Player of the year: Markus Rosenberg (Malmö FF)
After nine years in Europe’s biggest leagues, Markus Rosenberg came home to Malmö, the club he first joined at the age of five. The striker was instrumental in the team’s domestic title defence and in the UEFA Champions League which saw them make it to the group stage, his goals and leadership qualities taking the team to the next level.

One to watch: Lasse Vibe (IFK Göteborg)
A late bloomer, Vibe scored just twice in 14 games during his first season with IFK Göteborg in 2013 but the 2014 campaign proved much more productive for the Dane. With 23 Allsvenskan goals to his name, including three hat-tricks, the forward also won himself a first international cap at the age of 27.

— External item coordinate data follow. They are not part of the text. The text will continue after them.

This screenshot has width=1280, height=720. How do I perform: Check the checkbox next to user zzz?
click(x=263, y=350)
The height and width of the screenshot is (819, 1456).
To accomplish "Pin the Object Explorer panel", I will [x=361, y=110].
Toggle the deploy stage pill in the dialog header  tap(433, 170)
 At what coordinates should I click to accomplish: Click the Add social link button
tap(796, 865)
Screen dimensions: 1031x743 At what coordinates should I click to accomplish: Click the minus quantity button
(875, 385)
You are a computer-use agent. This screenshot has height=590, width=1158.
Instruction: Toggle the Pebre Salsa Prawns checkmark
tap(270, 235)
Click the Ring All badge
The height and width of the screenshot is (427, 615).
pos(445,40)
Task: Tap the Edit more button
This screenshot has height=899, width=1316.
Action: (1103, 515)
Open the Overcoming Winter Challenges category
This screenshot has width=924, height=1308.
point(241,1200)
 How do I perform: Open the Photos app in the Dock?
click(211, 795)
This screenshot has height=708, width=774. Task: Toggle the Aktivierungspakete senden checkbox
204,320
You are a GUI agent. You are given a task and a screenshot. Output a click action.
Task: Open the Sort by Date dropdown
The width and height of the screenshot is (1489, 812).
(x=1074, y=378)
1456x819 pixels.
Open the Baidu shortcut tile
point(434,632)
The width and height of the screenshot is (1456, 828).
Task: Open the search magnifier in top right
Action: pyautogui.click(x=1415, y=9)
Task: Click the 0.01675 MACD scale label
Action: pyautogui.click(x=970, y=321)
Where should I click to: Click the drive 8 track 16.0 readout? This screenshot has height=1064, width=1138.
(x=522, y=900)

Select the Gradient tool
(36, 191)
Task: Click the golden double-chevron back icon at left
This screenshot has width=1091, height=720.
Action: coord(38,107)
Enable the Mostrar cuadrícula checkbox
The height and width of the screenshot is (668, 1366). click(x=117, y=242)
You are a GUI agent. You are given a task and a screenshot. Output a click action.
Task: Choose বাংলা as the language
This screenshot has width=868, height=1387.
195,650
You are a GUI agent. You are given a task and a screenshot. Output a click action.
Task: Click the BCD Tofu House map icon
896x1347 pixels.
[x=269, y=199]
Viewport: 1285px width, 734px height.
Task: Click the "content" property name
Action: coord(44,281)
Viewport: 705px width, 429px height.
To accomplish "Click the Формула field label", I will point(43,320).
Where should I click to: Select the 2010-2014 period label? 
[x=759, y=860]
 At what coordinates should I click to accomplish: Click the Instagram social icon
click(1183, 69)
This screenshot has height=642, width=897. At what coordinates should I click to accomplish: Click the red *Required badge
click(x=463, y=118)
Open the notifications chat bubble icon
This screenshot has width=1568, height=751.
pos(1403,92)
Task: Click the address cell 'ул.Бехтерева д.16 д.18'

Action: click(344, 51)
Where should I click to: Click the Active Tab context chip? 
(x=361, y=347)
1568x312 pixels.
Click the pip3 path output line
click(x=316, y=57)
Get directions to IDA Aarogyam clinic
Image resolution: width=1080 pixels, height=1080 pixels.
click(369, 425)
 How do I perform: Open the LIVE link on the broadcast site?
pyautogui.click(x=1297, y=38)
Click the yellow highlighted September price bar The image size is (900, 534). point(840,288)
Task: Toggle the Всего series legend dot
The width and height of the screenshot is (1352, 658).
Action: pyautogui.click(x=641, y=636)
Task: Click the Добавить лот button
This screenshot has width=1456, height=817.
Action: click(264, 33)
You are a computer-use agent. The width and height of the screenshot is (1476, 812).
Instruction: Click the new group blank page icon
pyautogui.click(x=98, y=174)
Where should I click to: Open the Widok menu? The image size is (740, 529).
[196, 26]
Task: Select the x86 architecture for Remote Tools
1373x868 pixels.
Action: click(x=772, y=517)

Surprise package: Falkenbergs FF
Most experts thought the newcomers would enjoy just a one-year stay in the Allsvenskan but coach Henrik Larsson and his players had other ideas. A 13th-placed finish means there will be more top-level football in the west coast town next year, although former Sweden great Larsson will not be with them having stepped down at the end of the season.

Leading scorer: Lasse Vibe (IFK Göteborg), 23

Relegated: Mjällby AIF, IF Brommapojkarna

Promoted: Hammarby IF, GIF Sundsvall

Number: 40
The age of Åtvidabergs FF's Kristian Bergström when he scored midway through the second half of the last match of the season. Bergström's effort in the 2–1 win against Malmö – his sole goal the year – made him the league's oldest ever scorer.

"He had an incredible energy – a drive and a fighting spirit that others cannot even come near. Klas was a wonderful person."
Elfsborg captain Anders Svensson was one of many Swedes with fond memories of the late Klas Ingesson.